_Given instruction_
Write out every line of the listing below word for word, leaving out the pictures.

** BEGIN Task data **

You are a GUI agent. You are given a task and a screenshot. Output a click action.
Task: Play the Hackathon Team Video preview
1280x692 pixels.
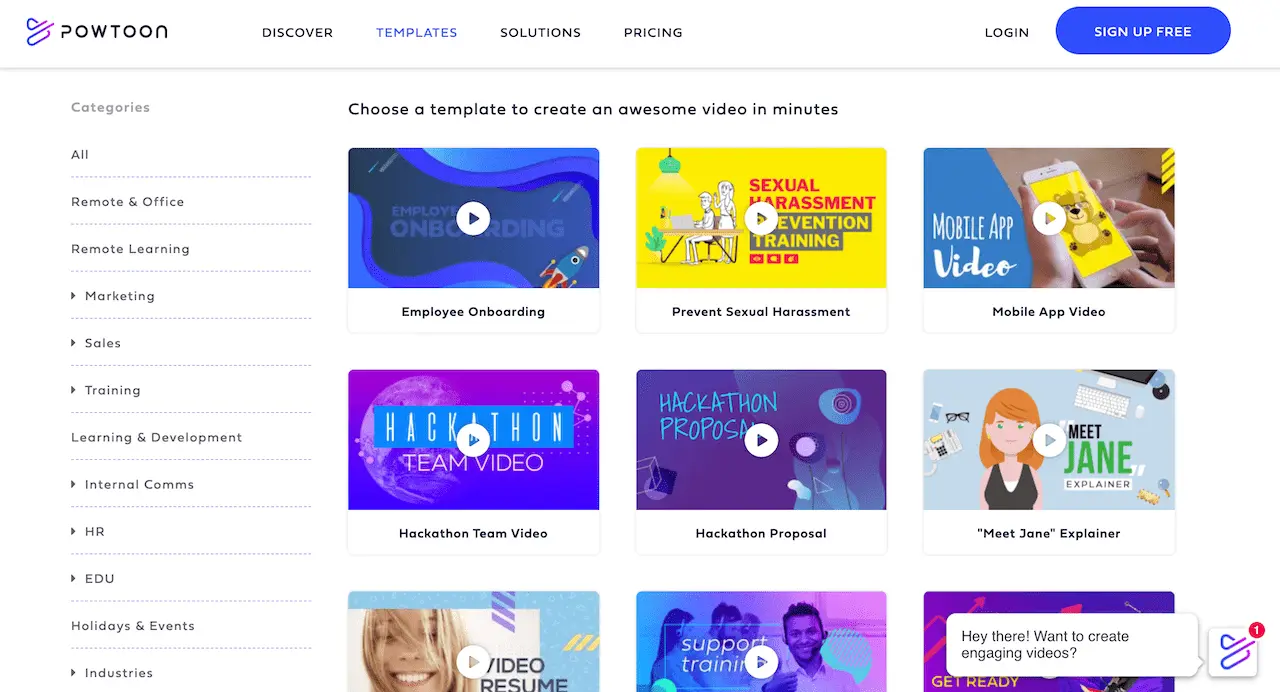click(473, 440)
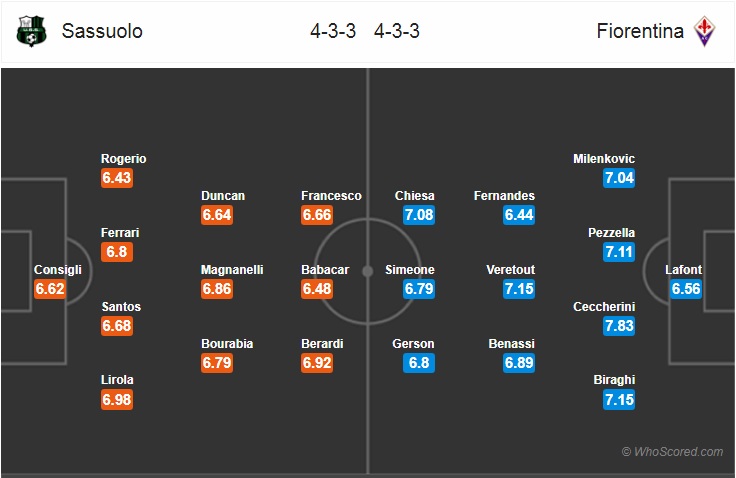The height and width of the screenshot is (478, 736).
Task: Click the Fiorentina 4-3-3 formation text
Action: click(x=397, y=31)
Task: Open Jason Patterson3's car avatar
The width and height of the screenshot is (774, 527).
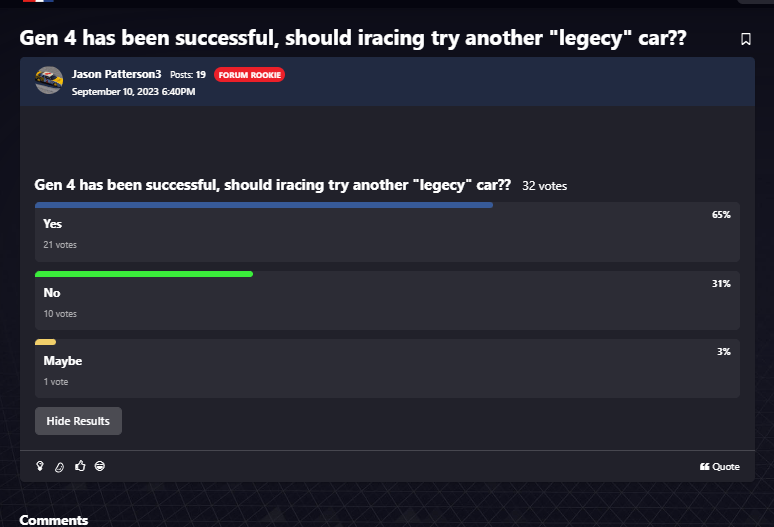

** END Task data **

_Solved exercise_
You are a GUI agent. You are given a task and a screenshot. Output a click action.
Task: Play the Hackathon Team Video preview
1280x692 pixels.
click(473, 440)
The height and width of the screenshot is (478, 736).
Task: Click the Fiorentina 4-3-3 formation text
Action: click(x=397, y=31)
Task: Open Jason Patterson3's car avatar
The width and height of the screenshot is (774, 527).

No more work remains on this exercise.